DeepSpell
DeepSpell copied to clipboard
Not reaching quoted accuracy
Hello!
I have been playing around with this model for a few days now and I am unable to reach the accuracy you quoted in the original blog post [1]. To run, I used the 2013 dataset with the preprecessing step preprocesses_split_lines2()
.
My issue is that after ~24 hours on the same AWS instance (g2.2xlarge) I'm not seeing accuracy levels close to what you quoted (eg. 90% after 12 hours). I was wondering if you either did some different preprocessing, or if after you switched to batch learning you didn't update what to expect... Any comments will likely save others some time in the future.
Bellow I'm also attaching accuracy and loss figures.
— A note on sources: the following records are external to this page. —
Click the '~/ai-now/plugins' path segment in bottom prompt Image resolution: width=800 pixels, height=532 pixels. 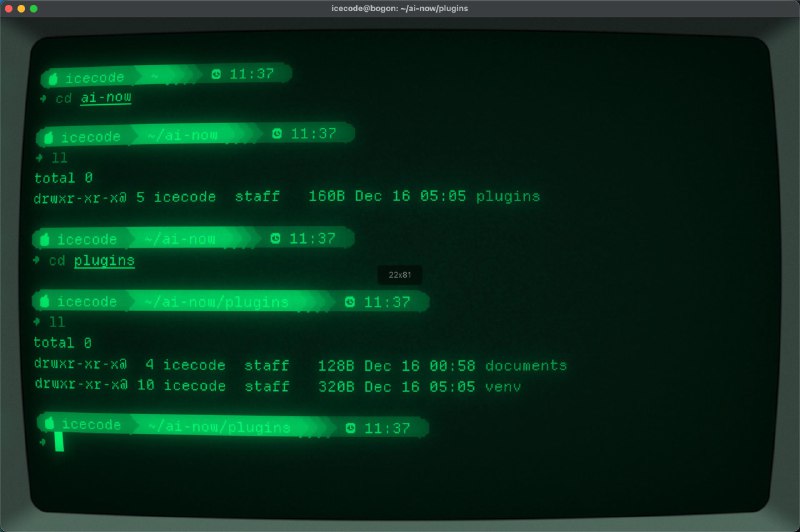pos(218,428)
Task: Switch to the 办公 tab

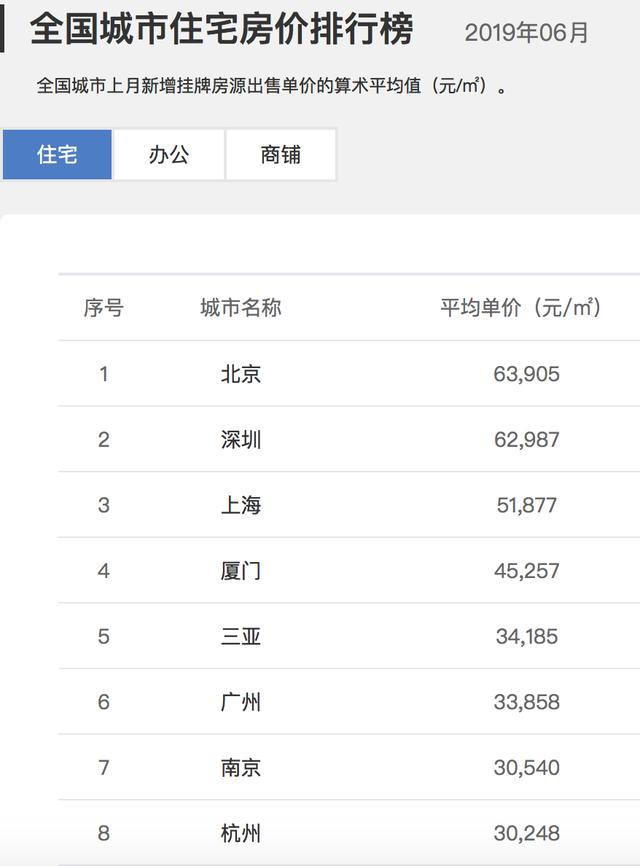Action: pyautogui.click(x=169, y=155)
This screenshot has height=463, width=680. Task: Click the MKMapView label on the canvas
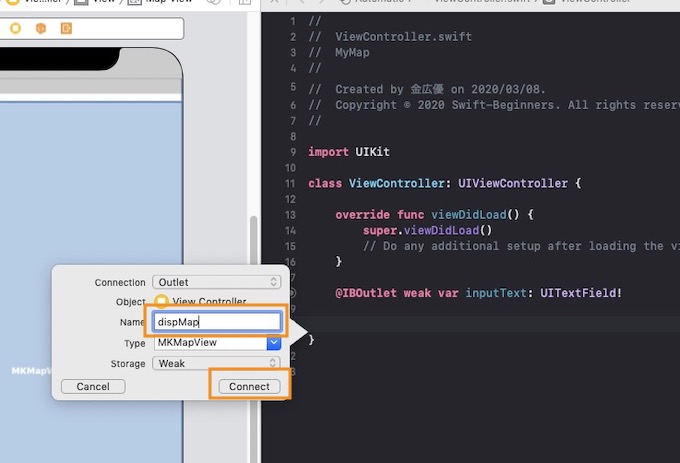pyautogui.click(x=28, y=371)
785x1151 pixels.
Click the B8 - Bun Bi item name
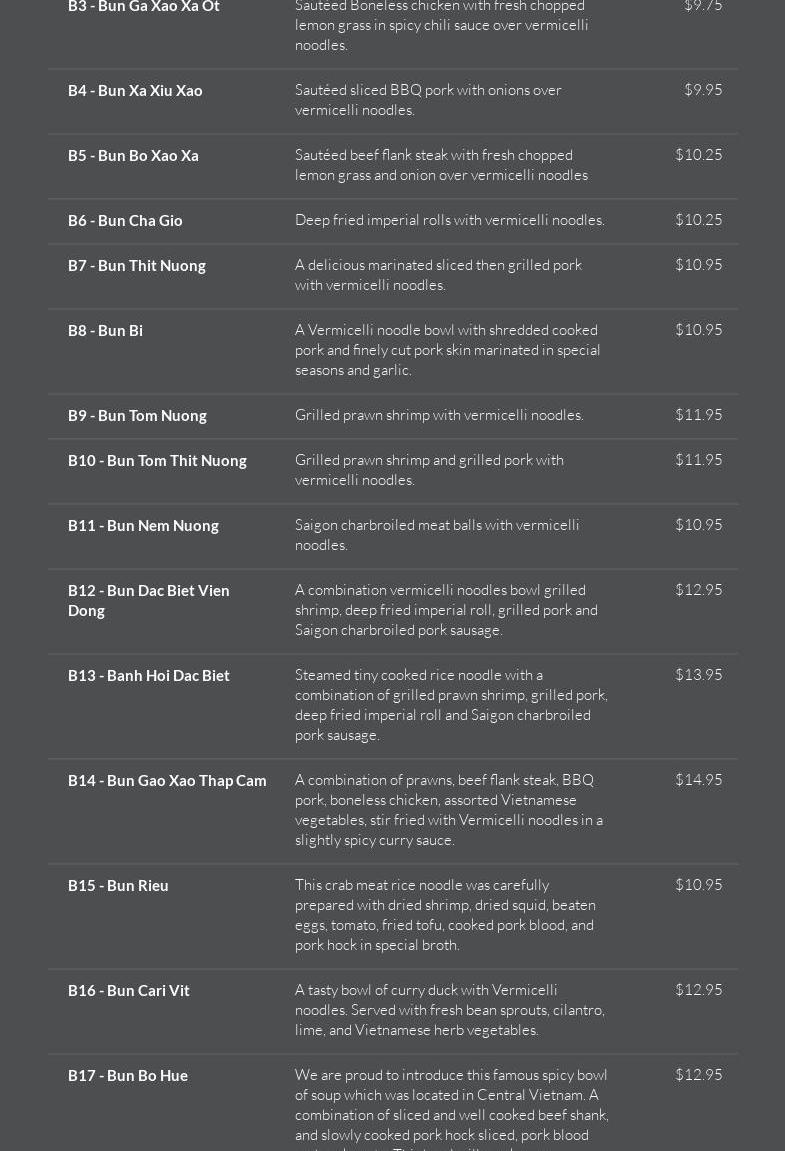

[1] https://medium.com/@majortal/deep-spelling-9ffef96a24f6
Hi there,
I made many changes to the code while experimenting. Most of my experiments were with private data which I cannot share, but I tried to copy code changes to the public repo to reflect our internal work. Note - the epoch number is deceiving because the code reads data from an infinite generator and I didn't want to wait for a full epoch until I measure and get a sense of quality, so I set: CONFIG.steps_per_epoch = 1000 # This is a mini-epoch. Using News 2013 an epoch would need to be ~60K. I'm sorry but I can't spend more time on this code at the moment - big things are happening in the background. I hope to be able to update the blog post, the code (and add the much needed "attention" mechanism!) soon.
Thanks for reply and clarifications!
I appreciate very much that you are providing your code in a self contained format (that runs out of the box). I think it would be good (whenever you have time) to post your training accuracy and loss on the 2013 dataset with your default parameters for clarity to others. This always helps people new to deep learning debug problems when they try to build upon code like this (ie. they have some basis to start from).
I look forward to seeing the potential future updates with attention 😄
Cheers!